Okay - here's my tailwind.config.js
- it says look for all files in the ./Source
directory that end with .fs
, .html
, or .cshtml
/** @type {import('tailwindcss').Config} */
module.exports = {
// hamy: all css in .fs
content: ["./Source/**/*.{fs,html,cshtml}"],
theme: {
extend: {},
},
// hamy: these plugins are just nice-to-haves for my markdown blog
plugins: [
require('@tailwindcss/typography'),
require("daisyui")
],
}
Combining Tailwind and ASP.NET with Docker
Okay so now we've got:
- Basic ASP.NET app setup with the ability to serve static files from
wwwroot/css
- Simple Tailwind project setup to include all Tailwind classes we use in files ending with
.fs
,.html
, and.cshtml
Now we're ready to orchestrate these together with Docker.
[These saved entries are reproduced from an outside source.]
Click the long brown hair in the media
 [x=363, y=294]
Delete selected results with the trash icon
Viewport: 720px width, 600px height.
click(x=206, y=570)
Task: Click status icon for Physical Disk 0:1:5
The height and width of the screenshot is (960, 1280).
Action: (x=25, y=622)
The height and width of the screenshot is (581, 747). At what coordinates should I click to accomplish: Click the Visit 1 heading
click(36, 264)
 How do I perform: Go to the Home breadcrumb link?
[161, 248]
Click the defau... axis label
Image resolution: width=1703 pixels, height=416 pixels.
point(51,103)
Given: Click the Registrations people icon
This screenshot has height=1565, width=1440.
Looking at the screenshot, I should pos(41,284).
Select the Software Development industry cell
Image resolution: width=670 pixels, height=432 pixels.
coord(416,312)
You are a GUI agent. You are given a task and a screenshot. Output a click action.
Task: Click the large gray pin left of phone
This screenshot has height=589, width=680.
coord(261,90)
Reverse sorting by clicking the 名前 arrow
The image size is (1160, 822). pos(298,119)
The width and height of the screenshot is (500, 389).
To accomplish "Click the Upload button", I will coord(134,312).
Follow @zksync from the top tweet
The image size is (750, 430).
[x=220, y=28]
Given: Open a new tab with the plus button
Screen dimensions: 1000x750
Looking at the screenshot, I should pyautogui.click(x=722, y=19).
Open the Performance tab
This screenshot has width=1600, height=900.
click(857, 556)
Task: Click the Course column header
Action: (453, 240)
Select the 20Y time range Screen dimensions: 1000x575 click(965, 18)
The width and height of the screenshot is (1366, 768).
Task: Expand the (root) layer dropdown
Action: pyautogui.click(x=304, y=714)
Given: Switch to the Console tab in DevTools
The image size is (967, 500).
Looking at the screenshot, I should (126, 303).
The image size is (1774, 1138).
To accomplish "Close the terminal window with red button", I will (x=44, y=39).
This docker file will:
Build Tailwind
- Create a layer with Node
- Copy the Tailwind project into it
npm install
so it has its dependencies ready- Copy the App Source code (
./Source
) into the container - Run
npx
on our base css and output it at./out/tailwind.css
Build ASP.NET
- Create a layer with dotnet sdk
- Copy the fsproj in and dotnet restore to get dependencies
- Copy the rest of the code in and publish it
Orchestrate ASP.NET / Tailwind
- Create a layer with dotnet aspnet
- Copy ASP.NET build in here
- Copy the
./out/tailwind.css
file we made into the ASP.NET static folder at./wwwroot/css/tailwind.css
- Run the ASP.NET app
Dockerfile
# Set up Tailwind
FROM node:20-slim as styles
COPY ./Tailwind ./
RUN npm install
COPY ./Source ./Source
RUN npx tailwindcss -i ./Styles/tailwind.css -o ./out/tailwind.css
# Build Dotnet App
FROM mcr.microsoft.com/dotnet/sdk:7.0-bullseye-slim AS build
# EXPOSE 8080
EXPOSE 80
# ENV ASPNETCORE_URLS=http://+:8080
WORKDIR /source
# copy csproj and restore as distinct layers
COPY ./*.fsproj ./
RUN dotnet restore
# copy and publish app and libraries
COPY . .
RUN dotnet publish -c release -o /app
# --no-restore
# Copy build / styles into final location
FROM mcr.microsoft.com/dotnet/aspnet:7.0
WORKDIR /app
COPY --from=build /app .
COPY --from=styles ./out/tailwind.css ./wwwroot/css/tailwind.css
ENTRYPOINT ["dotnet", "App.dll"]
Next
That's it - you should now be able to build an ASP.NET app using Tailwind for styling all orchestrated via Docker containers.